[SOURCE DOCUMENT]:
◇ ◇ ◇ ◇ ◇ ◇ ◇
### New knee plots

Lets draw some new knee plots using already formed clusterings that are saved to files

In [1]:
%pylab inline 
pylab.rcParams['figure.figsize'] = (15,12)
import numpy as np
import simplejson as json
import os
from gradutil import *

In [2]:
ide = ideal(False)

In [3]:
new_clustering = dict()
for nclust in range(100, 8501, 200):
    try:
        with open('clusterings/new_{}.json'.format(nclust), 'r') as rfile:
            clustering = json.load(rfile)
        n_clustering = dict()
        for seedn in clustering.keys():
            n_clustering[eval(seedn)] = dict()
            for key in clustering[seedn].keys():
                n_clustering[eval(seedn)][key] = np.array(clustering[seedn][key])
        new_clustering[nclust] = n_clustering
    except FileNotFoundError:
        break

This takes some time. Total 42 files approx. 20 Mb each.

We want to extract the intracluster distance values from the dictionary.

In [4]:
nclusts = []
dists = []
for nclust in sorted(new_clustering.keys()):
    nclusts.append(nclust)
    dists_clust = []
    for seedn in new_clustering[nclust].keys():
        dists_clust.append(np.nansum(new_clustering[nclust][seedn]['dist']))
    dists.append(dists_clust)

Then let's draw the actual picture. In this it has to be remembered that these distances are calculated using the abstarct mathematical centers for the clusters! So not the stand closest to the center, as is really used. (With given clustering data it is not possible to calculate those distances...)

In [9]:
pylab.rcParams['figure.figsize'] = (10,8)
plt.suptitle('Number of clusters and average sum of intra cluster distances.\nValues from 10 independent runs',
            fontsize=15)
plt.plot(nclusts, np.mean(dists, axis=1))
plt.xlabel('Number of clusters', fontsize=12)
plt.ylabel('Sum of intra cluster distances', fontsize=12)
# plt.axvline(x=1500, ymin=0, ymax=250)

## Plots for optimization results using clustering

In [47]:
new_optims = dict()
for nclust in range(100, 8301, 200):
    try:
        with open('optimizations/hope_{}.json'.format(nclust), 'r') as rfile:
            optims = json.load(rfile)
        n_optims = dict()
        for seedn in optims.keys():
            n_optims[eval(seedn)] = dict()
            for name in optims[seedn].keys():
                n_optims[eval(seedn)][name] = dict()
                for key in optims[seedn][name].keys():
                    n_optims[eval(seedn)][name][key] = float(optims[seedn][name][key])
◇ ◇ ◇ ◇ ◇ ◇ ◇
[ACTIONS TO TAKE]:
1 > In the knee plot notebook, how many clustering files are loaded, and about how large is each one?
2 > Sum up the knee plot notebook in two sentences.
3 > Carry the knee plot notebook on from where it stops.

[DATA LINES]:
◇ ◇ ◇ ◇ ◇ ◇ ◇
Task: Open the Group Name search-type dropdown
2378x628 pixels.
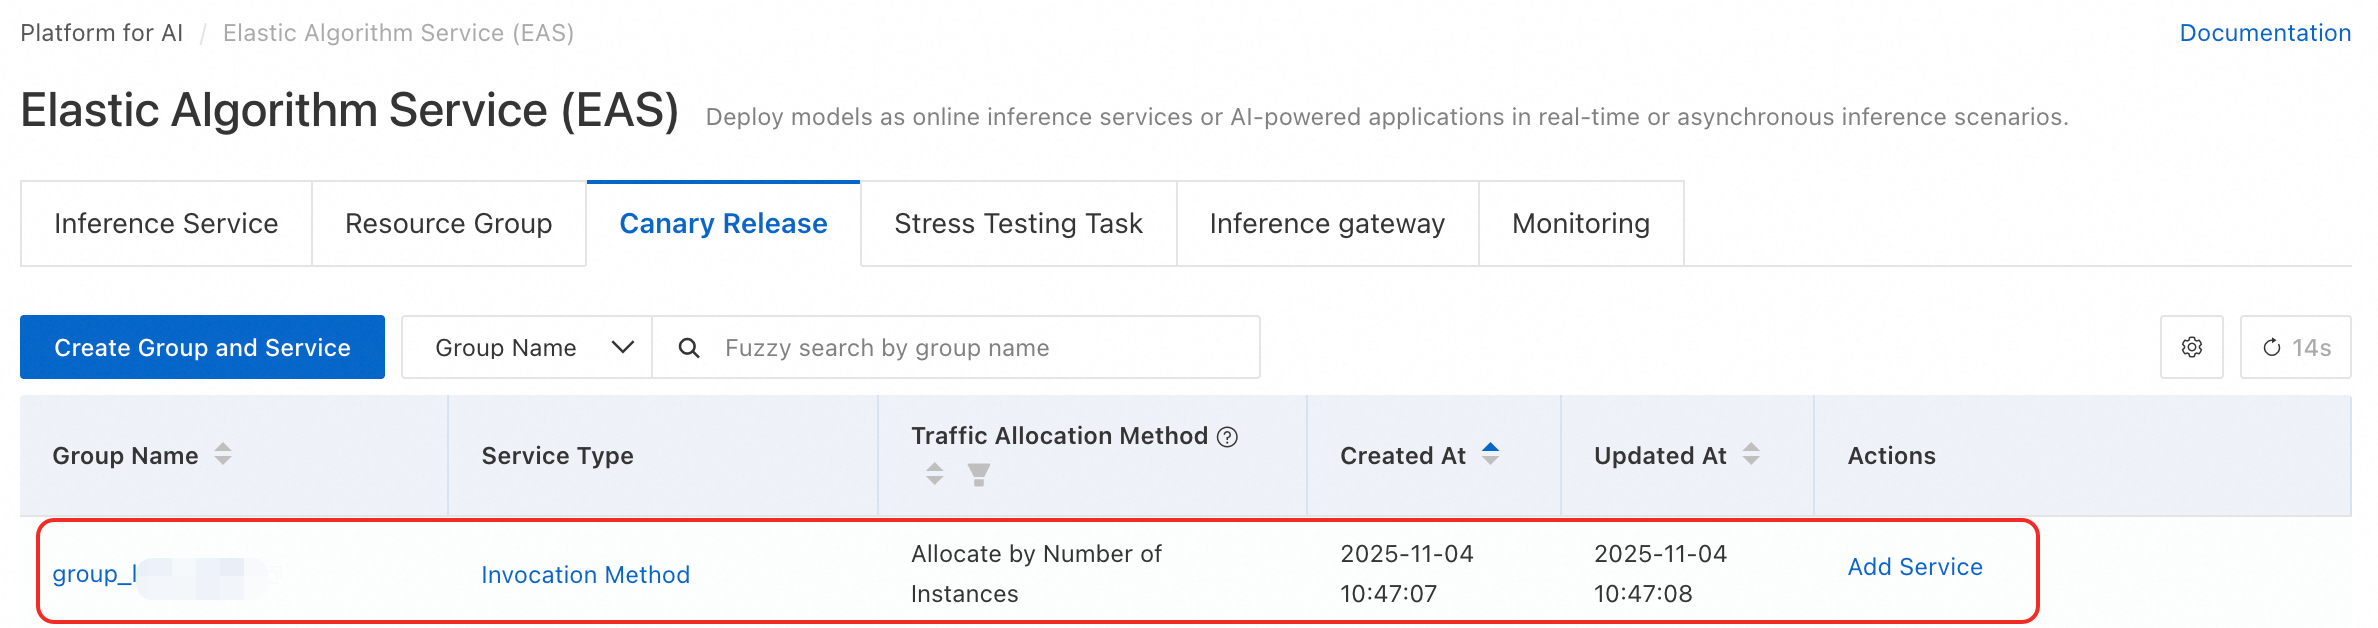Action: point(527,347)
◇ ◇ ◇ ◇ ◇ ◇ ◇
[TASK RESPONSES]:
1 > 42 files, about 20 Mb each.

2 > The notebook loads clusterings saved earlier to JSON files and pulls out the summed intracluster distances for each run. It then plots the average of those sums against the number of clusters over 10 independent runs, noting that the distances are measured from the abstract mathematical cluster centers rather than from the stand closest to each center, before it starts loading optimization results.

3 >
        new_optims[nclust] = n_optims
    except FileNotFoundError:
        break

Extract the single objective optimal values from the dictionary

In [48]:
indices = []
r_revenue = []
r_carbon = []
r_deadwood = []
r_ha = []
s_revenue = []
s_carbon = []
s_deadwood = []
s_ha = []
for nclust in sorted(new_optims.keys()):
    o_rev = []
    o_car = []
    o_dea = []
    o_ha = []
    q_rev = []
    q_car = []
    q_dea = []
    q_ha = []
    for seedn in new_optims[nclust].keys():
        o_rev.append(new_optims[nclust][seedn]['revenue']['real'])
        o_car.append(new_optims[nclust][seedn]['carbon']['real'])
        o_dea.append(new_optims[nclust][seedn]['deadwood']['real'])
        o_ha.append(new_optims[nclust][seedn]['ha']['real'])
        q_rev.append(new_optims[nclust][seedn]['revenue']['surrogate'])
        q_car.append(new_optims[nclust][seedn]['carbon']['surrogate'])
        q_dea.append(new_optims[nclust][seedn]['deadwood']['surrogate'])
        q_ha.append(new_optims[nclust][seedn]['ha']['surrogate'])
    r_revenue.append(o_rev)
    r_carbon.append(o_car)
    r_deadwood.append(o_dea)
    r_ha.append(o_ha)
    s_revenue.append(q_rev)
    s_carbon.append(q_car)
    s_deadwood.append(q_dea)
    s_ha.append(q_ha)
    indices.append(nclust)
r_revenue = np.array(r_revenue)
r_carbon = np.array(r_carbon)
r_deadwood = np.array(r_deadwood)
r_ha = np.array(r_ha)
s_revenue = np.array(s_revenue)
s_carbon = np.array(s_carbon)
s_deadwood = np.array(s_deadwood)
s_ha = np.array(s_ha)
indices = np.array(indices)

In [49]:
names = np.array([['Revenue', 'Carbon'],['Deadwood', 'Habitat']])
optims = np.array([ideal(False)[:2], ideal(False)[2:]])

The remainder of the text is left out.